Thursday 18 October 2018

'Why should it be different for Cork?'

'If this was Roscommon, Mayo or Leitrim, they'd have been thrown out' -- Maughan

John Maughan
John Maughan
Martin Breheny

Martin Breheny

ROSCOMMON boss John Maughan has branded the GAA decision to award Dublin and Meath the League points arising from the Cork strike "an absolute disgrace".

And as the fall-out continues, Monaghan counterpart Seamus McEnaney has expressed surprise that Meath and Dublin are happy to accept the walkovers.

Maughan believes that Cork are being afforded special treatment after missing the first two rounds in Division 2 and claims that awarding points to Dublin and Meath for games they didn't play will completely distort the final table.

"If this were Roscommon, Mayo or Leitrim or indeed many others, they would have been thrown out. Why is it different for Cork? And when they were allowed to stay in, how can it be fair that Meath and Dublin get points from walkovers, while five other teams have to play Cork," said Maughan.

Shocked

McEnaney said that all games should be decided on the pitch and he was shocked to learn that Meath and Dublin were prepared to accept the points for the unplayed Cork games. "I'm very disappointed that counties like Meath and Dublin, who are held in such esteem, would take points in these circumstances. Could they not offer to re-fix the games with Cork at their convenience, maybe even in midweek?

"Meath were due to have home venue anyway and Dublin should get it too so why couldn't they play those games in midweek rather than having a training session? Who wants points if you don't play for them," said McEnaney.

Armagh manager Peter McDonnell said that if Armagh had been due to play Cork in either of their first two games, they would have facilitated a re-fixture later on.

"It's not about picking up points as if in a Lottery. What happened in Cork was unfortunate but we're all GAA people so there should be a degree of flexibility now that they're back in the fold. From an Armagh perspective, I would not want points for a game we didn't play. How much better off would we be in real terms by finishing higher up the table through points we didn't earn on the pitch," he said.

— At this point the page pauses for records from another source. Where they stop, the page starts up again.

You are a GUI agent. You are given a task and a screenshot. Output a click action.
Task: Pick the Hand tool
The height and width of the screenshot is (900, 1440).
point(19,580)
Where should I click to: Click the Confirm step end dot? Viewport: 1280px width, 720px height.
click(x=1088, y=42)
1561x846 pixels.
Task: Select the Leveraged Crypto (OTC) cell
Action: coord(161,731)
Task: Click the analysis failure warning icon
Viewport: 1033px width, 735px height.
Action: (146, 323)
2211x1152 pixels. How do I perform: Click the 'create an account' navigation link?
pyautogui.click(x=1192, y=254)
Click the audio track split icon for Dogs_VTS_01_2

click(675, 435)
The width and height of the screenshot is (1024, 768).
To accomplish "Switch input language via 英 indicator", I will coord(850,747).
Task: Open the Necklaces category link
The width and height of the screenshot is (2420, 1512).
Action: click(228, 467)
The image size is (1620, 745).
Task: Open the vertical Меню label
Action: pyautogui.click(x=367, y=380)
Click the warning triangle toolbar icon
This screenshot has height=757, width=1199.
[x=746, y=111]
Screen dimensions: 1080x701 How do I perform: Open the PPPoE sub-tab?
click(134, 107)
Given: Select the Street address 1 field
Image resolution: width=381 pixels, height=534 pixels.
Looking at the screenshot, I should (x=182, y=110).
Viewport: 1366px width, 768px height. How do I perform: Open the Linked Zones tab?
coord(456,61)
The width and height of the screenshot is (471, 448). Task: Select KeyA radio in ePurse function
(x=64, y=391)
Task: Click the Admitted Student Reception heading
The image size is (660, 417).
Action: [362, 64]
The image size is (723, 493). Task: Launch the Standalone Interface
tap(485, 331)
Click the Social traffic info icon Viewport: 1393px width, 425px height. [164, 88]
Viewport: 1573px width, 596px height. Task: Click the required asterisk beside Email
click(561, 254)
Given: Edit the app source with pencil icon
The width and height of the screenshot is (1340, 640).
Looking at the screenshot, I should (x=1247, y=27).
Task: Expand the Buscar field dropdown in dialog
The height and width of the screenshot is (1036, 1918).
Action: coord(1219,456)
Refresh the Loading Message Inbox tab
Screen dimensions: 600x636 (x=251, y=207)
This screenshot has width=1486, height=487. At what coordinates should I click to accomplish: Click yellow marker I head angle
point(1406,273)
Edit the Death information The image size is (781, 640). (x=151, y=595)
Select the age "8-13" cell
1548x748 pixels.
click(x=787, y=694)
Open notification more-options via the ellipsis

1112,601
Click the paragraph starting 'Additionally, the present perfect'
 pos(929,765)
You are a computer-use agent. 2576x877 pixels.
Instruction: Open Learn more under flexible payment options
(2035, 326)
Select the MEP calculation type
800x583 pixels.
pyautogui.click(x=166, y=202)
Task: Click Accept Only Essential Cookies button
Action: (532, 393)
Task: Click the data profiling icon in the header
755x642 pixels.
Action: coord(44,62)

Maughan argues that it's most unfair on a county like Roscommon to make them play for points against Cork while Dublin and Meath, the two pre-League favourites for promotion, were awarded them. "This is a young squad which is in a critical stage of its development. It will take at least five points to give us a decent chance of staying up but we now find that Meath, whom we drew with last Sunday, and Dublin have been handed two points already. It's plain wrong."

Maughan said that Meath cited a possible fixtures pile-up as a reason why the Cork game couldn't be re-fixed but pointed out that Roscommon could face an equally hectic schedule. Their U-21s are due to play Galway in the Connacht championship on March 29, while the seniors play Westmeath in the League the following day.

And if Roscommon win the U-21 game, they're due out again the following Sunday week while the seniors are away to Dublin on the previous night. "We're trying to build in Roscommon but when you see how unfairly we -- and others -- have been treated as a result of the Cork strike, it makes you wonder what the GAA is about. To make matters worse, Cork were fined a miserable €400 per game for missing the start of the League.

"Roscommon were fined the same amount last year because two of the hurling selectors stood with the manager on the sideline during a Division 3 League game against Tyrone. Does that equate with missing a League game?" said Maughan, whose side will be first to play Cork on Sunday week.